Siamo ancora una volta a New York, anche se nel corso della stagione ci sposteremo addirittura in Messico, e ancora una volta seguiamo le vicende personali e professionali – più queste ultime – degli orchestrali della Filarmonica della città. Diretti dal maestro Rodrigo De Souza (un ispirato e sempre adorabile Gael Garcia Bernal) i musicisti dovranno barcamenarsi come al solito tra un Beethoven e un Haydn, mentre saranno messi a dura prova dalle più terrene minacce di licenziamenti e tagli di finanziamenti. Il punto di vista privilegiato rimane come lo scorso anno quello dell'oboista Hailey (Lola Kirke), mentre per forza di cose è più defilato il ruolo dell'ex maestro Pembridge (Malcolm McDowell).

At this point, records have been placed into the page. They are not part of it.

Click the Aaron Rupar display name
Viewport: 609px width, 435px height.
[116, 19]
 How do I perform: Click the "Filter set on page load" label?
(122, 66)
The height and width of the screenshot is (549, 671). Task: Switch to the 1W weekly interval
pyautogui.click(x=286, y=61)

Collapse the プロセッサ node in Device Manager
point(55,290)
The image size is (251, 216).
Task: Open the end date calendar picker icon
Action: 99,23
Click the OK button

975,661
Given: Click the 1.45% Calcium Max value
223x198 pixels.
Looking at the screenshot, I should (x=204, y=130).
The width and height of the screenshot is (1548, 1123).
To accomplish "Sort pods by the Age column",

Nel suo essere una serie piccola e invisibile, Mozart in the Jungle può permettersi di perseguire quelle strade che altri progetti non seguono, che non la faranno mai uscire dalla sua nicchia, ma che le permettono di distinguersi. Nel loro progetto, i curatori Roman Coppola e Jason Schwartzman (quest'ultimo torna come interprete e regista) non seguono il canonico ritmo delle storie seriali. La continuity c'è, ma al tempo stesso è molto sfumata, i conflitti esistono, ma non sono mai un gancio per tenere in sospeso il pubblico, sono piuttosto un contenitore per giocare con i personaggi, dar loro qualcosa da fare prima che il prossimo tema classico torni a risuonare sullo sfondo.

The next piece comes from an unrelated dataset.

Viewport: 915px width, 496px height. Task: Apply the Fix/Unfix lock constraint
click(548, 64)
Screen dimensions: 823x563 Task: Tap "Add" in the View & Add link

Qualcuno muore, qualcuno si innamora, qualcuno sogna e viene schiacciato dalle sue aspirazioni, ma non sono queste le immagini fondamentali, quelle che rimangono dopo la visione. Mozart in the Jungle è lo sguardo incantato da bambino di Rodrigo mentre dirige l'orchestra, è la risata di Hailey, è la piccola soddisfazione nel riconoscere una famosa partitura e la curiosità di approfondire quelle invece sconosciute. E lo è ancora di più in un anno in cui, come detto, la sinfonia metropolitana (lo scorso anno facevamo un paragone con i titoli di Manhattan di Woody Allen) lascia il posto ad uno sguardo più vicino ai protagonisti e in cui l'episodio migliore, "Touché Maestro, Touché", non racconta nient'altro al di fuori di una normale serata di divertimento degli orchestrali.